Viactiv

Max put some videos on my computer that he had of Sarah. They are mostly of her as a very small child. Our neurogeneticist used to ask for videos sometimes of Sarah doing this or that thing, so he could present Sarah at grand rounds at Kennedy-Krieger. We were not big camera and video parents. We were mostly lifting and moving Sarah a lot and there wasn’t a lot of time for photos and videos. We don’t have a lot of pictures of the three of us together as a family.

So Max put on one video of Sarah I haven’t seen or thought about in a long time, when she was about 2 or 2 and a half. She used to like to play with my container of Viactiv Calcium Chews that I was taking as a supplement at the time. They were wrapped in silver foil and came in a purple cardboard tin. She liked to spill all the chews out of the tin and then put them back in and take them out, and put them back in. This is probably a skill for a much younger baby, maybe six or nine months I’m guessing, enjoying emptying a container and filling it again. But she was loving it and at that time she still had a good pincer grasp which is what I believe Dr. Fatemi wanted to capture on film. There she is proudly playing with her chews, very much aware and happy that she is being filmed. At certain points Max pops a bite of pancake into her mouth to remind her that the point is eating breakfast, not playing with the Viactiv chews.

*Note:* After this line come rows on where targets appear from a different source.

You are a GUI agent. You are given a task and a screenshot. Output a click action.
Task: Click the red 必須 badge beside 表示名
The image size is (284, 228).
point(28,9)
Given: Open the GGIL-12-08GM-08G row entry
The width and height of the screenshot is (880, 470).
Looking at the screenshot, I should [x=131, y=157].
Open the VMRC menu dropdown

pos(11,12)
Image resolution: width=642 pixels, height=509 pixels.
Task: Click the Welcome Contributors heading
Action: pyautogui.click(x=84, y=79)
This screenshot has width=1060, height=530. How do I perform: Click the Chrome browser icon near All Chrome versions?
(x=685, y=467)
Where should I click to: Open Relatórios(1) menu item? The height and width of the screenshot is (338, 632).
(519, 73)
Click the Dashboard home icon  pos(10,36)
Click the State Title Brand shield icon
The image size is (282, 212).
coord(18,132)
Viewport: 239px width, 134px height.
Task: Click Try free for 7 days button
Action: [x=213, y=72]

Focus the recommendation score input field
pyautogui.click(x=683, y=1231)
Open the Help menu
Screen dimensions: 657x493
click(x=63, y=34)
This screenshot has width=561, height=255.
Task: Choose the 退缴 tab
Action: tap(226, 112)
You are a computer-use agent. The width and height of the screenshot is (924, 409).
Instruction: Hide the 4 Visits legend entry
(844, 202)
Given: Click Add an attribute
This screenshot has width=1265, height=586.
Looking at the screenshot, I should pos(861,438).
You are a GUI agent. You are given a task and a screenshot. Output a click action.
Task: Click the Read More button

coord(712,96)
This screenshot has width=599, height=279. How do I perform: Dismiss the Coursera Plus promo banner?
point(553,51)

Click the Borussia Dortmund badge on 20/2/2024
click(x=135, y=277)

Sarah never had a bit of stage fright or shyness about having her picture taken until she was an adolescent. I remember when she had her first ballet recital with Music and Motion, her assisted therapeutic ballet class. She was five at the time. At the beginning of the recital, the kids made their entrance into the studio and some of them seemed taken aback when they saw that there was an audience of parents and friends sitting on folding chairs. A few kids looked panicked. Sarah positively beamed. She broke out in a huge smile. She was being carried by her teenage helper and she reminded me of Cher being brought onstage for an encore. It was a little embarrassing.

I loved her joie de vivre so much. It was so effortless and really quite amazing. I remember before we had a diagnosis for Sarah, the early years when we were still on the hunt for what we thought was a metabolic disorder, Dr. Fatemi said he had met a patient with a very similar profile to Sarah, a little boy who was also unable to walk or talk but smart and “always very, very, happy.” Can we get together with the family, maybe have a play date? I asked. Unfortunately, they were visiting Kennedy-Krieger from Saudi Arabia, so a play date was not possible. I hope their boy is doing well.